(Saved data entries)
····················
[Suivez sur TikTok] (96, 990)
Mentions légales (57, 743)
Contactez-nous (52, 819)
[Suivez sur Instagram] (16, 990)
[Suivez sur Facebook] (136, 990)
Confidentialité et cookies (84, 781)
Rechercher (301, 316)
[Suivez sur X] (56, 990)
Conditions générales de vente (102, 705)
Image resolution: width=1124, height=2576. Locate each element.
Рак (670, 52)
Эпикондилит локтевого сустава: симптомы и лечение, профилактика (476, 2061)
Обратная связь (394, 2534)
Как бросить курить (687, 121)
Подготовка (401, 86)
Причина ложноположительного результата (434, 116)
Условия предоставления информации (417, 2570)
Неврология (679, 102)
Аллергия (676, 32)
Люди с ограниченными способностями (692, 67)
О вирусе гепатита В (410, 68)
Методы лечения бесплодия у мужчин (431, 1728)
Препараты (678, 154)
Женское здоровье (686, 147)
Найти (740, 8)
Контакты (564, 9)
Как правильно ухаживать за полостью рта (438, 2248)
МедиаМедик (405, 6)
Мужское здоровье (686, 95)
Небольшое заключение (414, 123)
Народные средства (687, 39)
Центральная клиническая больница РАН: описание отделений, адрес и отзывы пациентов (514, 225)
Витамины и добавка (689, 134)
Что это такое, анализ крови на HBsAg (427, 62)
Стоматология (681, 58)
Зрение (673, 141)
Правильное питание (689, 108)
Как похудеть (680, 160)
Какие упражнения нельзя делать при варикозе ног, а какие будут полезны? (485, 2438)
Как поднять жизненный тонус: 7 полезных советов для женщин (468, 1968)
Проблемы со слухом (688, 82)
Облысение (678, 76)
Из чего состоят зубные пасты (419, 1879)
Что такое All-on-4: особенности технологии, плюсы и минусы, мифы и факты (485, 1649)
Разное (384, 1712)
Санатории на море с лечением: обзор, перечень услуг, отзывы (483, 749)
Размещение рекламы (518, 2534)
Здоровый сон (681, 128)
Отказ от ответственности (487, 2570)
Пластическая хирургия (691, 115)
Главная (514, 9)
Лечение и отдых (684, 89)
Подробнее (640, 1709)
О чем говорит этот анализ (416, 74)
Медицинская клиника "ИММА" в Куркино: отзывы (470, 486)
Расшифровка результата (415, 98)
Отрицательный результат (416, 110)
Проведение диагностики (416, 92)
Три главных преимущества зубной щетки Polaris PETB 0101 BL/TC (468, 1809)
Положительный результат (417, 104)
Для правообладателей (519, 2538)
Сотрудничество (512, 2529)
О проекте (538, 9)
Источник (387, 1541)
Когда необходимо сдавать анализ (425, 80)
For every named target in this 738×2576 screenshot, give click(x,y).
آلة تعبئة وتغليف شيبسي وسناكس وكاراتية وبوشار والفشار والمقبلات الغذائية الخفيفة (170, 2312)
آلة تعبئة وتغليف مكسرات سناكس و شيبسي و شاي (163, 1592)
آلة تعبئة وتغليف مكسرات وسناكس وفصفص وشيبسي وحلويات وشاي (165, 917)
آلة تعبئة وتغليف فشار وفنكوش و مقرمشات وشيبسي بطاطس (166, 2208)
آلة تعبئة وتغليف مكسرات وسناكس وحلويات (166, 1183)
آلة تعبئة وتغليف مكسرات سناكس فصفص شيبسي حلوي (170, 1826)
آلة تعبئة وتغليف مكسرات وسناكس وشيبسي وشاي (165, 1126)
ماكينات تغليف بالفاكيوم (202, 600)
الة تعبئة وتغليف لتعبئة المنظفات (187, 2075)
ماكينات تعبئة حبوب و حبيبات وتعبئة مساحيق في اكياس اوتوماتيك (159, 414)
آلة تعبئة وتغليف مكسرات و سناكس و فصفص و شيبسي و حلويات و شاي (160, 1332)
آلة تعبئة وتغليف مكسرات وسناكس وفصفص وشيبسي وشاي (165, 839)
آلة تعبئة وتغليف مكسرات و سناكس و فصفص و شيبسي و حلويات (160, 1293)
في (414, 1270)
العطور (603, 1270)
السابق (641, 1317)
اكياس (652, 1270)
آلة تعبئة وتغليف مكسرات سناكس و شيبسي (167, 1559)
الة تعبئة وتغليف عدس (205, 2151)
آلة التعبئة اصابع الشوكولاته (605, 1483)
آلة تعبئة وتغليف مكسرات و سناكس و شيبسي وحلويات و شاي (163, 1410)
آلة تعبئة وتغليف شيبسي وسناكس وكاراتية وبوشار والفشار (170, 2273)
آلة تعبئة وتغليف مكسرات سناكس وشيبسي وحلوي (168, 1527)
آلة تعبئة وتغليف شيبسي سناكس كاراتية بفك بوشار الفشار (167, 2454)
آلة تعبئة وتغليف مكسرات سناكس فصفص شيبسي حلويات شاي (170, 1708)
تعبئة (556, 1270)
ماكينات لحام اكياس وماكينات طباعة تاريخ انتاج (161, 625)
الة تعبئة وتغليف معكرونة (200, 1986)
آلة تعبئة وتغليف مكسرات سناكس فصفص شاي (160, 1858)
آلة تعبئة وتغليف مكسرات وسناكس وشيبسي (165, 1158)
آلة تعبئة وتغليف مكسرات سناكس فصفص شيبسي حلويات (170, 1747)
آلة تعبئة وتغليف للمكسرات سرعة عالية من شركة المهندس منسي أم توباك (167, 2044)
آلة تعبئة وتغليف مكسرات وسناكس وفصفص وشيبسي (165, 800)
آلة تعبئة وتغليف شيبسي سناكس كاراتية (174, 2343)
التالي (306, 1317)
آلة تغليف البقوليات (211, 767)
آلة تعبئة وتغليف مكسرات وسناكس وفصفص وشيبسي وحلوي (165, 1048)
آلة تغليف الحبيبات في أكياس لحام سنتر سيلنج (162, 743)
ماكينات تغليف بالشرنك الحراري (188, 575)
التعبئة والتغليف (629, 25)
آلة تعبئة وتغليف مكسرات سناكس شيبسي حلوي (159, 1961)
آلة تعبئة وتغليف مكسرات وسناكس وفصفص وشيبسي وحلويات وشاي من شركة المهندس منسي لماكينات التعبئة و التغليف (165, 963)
····················
Work request: Repeat all of the data exactly.

Result of the exercise:
[Suivez sur TikTok] (96, 990)
Mentions légales (57, 743)
Contactez-nous (52, 819)
[Suivez sur Instagram] (16, 990)
[Suivez sur Facebook] (136, 990)
Confidentialité et cookies (84, 781)
Rechercher (301, 316)
[Suivez sur X] (56, 990)
Conditions générales de vente (102, 705)
Image resolution: width=1124, height=2576. Locate each element.
Рак (670, 52)
Эпикондилит локтевого сустава: симптомы и лечение, профилактика (476, 2061)
Обратная связь (394, 2534)
Как бросить курить (687, 121)
Подготовка (401, 86)
Причина ложноположительного результата (434, 116)
Условия предоставления информации (417, 2570)
Неврология (679, 102)
Аллергия (676, 32)
Люди с ограниченными способностями (692, 67)
О вирусе гепатита В (410, 68)
Методы лечения бесплодия у мужчин (431, 1728)
Препараты (678, 154)
Женское здоровье (686, 147)
Найти (740, 8)
Контакты (564, 9)
Как правильно ухаживать за полостью рта (438, 2248)
МедиаМедик (405, 6)
Мужское здоровье (686, 95)
Небольшое заключение (414, 123)
Народные средства (687, 39)
Центральная клиническая больница РАН: описание отделений, адрес и отзывы пациентов (514, 225)
Витамины и добавка (689, 134)
Что это такое, анализ крови на HBsAg (427, 62)
Стоматология (681, 58)
Зрение (673, 141)
Правильное питание (689, 108)
Как похудеть (680, 160)
Какие упражнения нельзя делать при варикозе ног, а какие будут полезны? (485, 2438)
Как поднять жизненный тонус: 7 полезных советов для женщин (468, 1968)
Проблемы со слухом (688, 82)
Облысение (678, 76)
Из чего состоят зубные пасты (419, 1879)
Что такое All-on-4: особенности технологии, плюсы и минусы, мифы и факты (485, 1649)
Разное (384, 1712)
Санатории на море с лечением: обзор, перечень услуг, отзывы (483, 749)
Размещение рекламы (518, 2534)
Здоровый сон (681, 128)
Отказ от ответственности (487, 2570)
Пластическая хирургия (691, 115)
Главная (514, 9)
Лечение и отдых (684, 89)
Подробнее (640, 1709)
О чем говорит этот анализ (416, 74)
Медицинская клиника "ИММА" в Куркино: отзывы (470, 486)
Расшифровка результата (415, 98)
Отрицательный результат (416, 110)
Проведение диагностики (416, 92)
Три главных преимущества зубной щетки Polaris PETB 0101 BL/TC (468, 1809)
Положительный результат (417, 104)
Для правообладателей (519, 2538)
Сотрудничество (512, 2529)
О проекте (538, 9)
Источник (387, 1541)
Когда необходимо сдавать анализ (425, 80)
For every named target in this 738×2576 screenshot, give click(x,y).
آلة تعبئة وتغليف شيبسي وسناكس وكاراتية وبوشار والفشار والمقبلات الغذائية الخفيفة (170, 2312)
آلة تعبئة وتغليف مكسرات سناكس و شيبسي و شاي (163, 1592)
آلة تعبئة وتغليف مكسرات وسناكس وفصفص وشيبسي وحلويات وشاي (165, 917)
آلة تعبئة وتغليف فشار وفنكوش و مقرمشات وشيبسي بطاطس (166, 2208)
آلة تعبئة وتغليف مكسرات وسناكس وحلويات (166, 1183)
آلة تعبئة وتغليف مكسرات سناكس فصفص شيبسي حلوي (170, 1826)
آلة تعبئة وتغليف مكسرات وسناكس وشيبسي وشاي (165, 1126)
ماكينات تغليف بالفاكيوم (202, 600)
الة تعبئة وتغليف لتعبئة المنظفات (187, 2075)
ماكينات تعبئة حبوب و حبيبات وتعبئة مساحيق في اكياس اوتوماتيك (159, 414)
آلة تعبئة وتغليف مكسرات و سناكس و فصفص و شيبسي و حلويات و شاي (160, 1332)
آلة تعبئة وتغليف مكسرات وسناكس وفصفص وشيبسي وشاي (165, 839)
آلة تعبئة وتغليف مكسرات و سناكس و فصفص و شيبسي و حلويات (160, 1293)
في (414, 1270)
العطور (603, 1270)
السابق (641, 1317)
اكياس (652, 1270)
آلة تعبئة وتغليف مكسرات سناكس و شيبسي (167, 1559)
الة تعبئة وتغليف عدس (205, 2151)
آلة التعبئة اصابع الشوكولاته (605, 1483)
آلة تعبئة وتغليف مكسرات و سناكس و شيبسي وحلويات و شاي (163, 1410)
آلة تعبئة وتغليف شيبسي وسناكس وكاراتية وبوشار والفشار (170, 2273)
آلة تعبئة وتغليف مكسرات سناكس وشيبسي وحلوي (168, 1527)
آلة تعبئة وتغليف شيبسي سناكس كاراتية بفك بوشار الفشار (167, 2454)
آلة تعبئة وتغليف مكسرات سناكس فصفص شيبسي حلويات شاي (170, 1708)
تعبئة (556, 1270)
ماكينات لحام اكياس وماكينات طباعة تاريخ انتاج (161, 625)
الة تعبئة وتغليف معكرونة (200, 1986)
آلة تعبئة وتغليف مكسرات سناكس فصفص شاي (160, 1858)
آلة تعبئة وتغليف مكسرات وسناكس وشيبسي (165, 1158)
آلة تعبئة وتغليف مكسرات سناكس فصفص شيبسي حلويات (170, 1747)
آلة تعبئة وتغليف للمكسرات سرعة عالية من شركة المهندس منسي أم توباك (167, 2044)
آلة تعبئة وتغليف مكسرات وسناكس وفصفص وشيبسي (165, 800)
آلة تعبئة وتغليف شيبسي سناكس كاراتية (174, 2343)
التالي (306, 1317)
آلة تغليف البقوليات (211, 767)
آلة تعبئة وتغليف مكسرات وسناكس وفصفص وشيبسي وحلوي (165, 1048)
آلة تغليف الحبيبات في أكياس لحام سنتر سيلنج (162, 743)
ماكينات تغليف بالشرنك الحراري (188, 575)
التعبئة والتغليف (629, 25)
آلة تعبئة وتغليف مكسرات سناكس شيبسي حلوي (159, 1961)
آلة تعبئة وتغليف مكسرات وسناكس وفصفص وشيبسي وحلويات وشاي من شركة المهندس منسي لماكينات التعبئة و التغليف (165, 963)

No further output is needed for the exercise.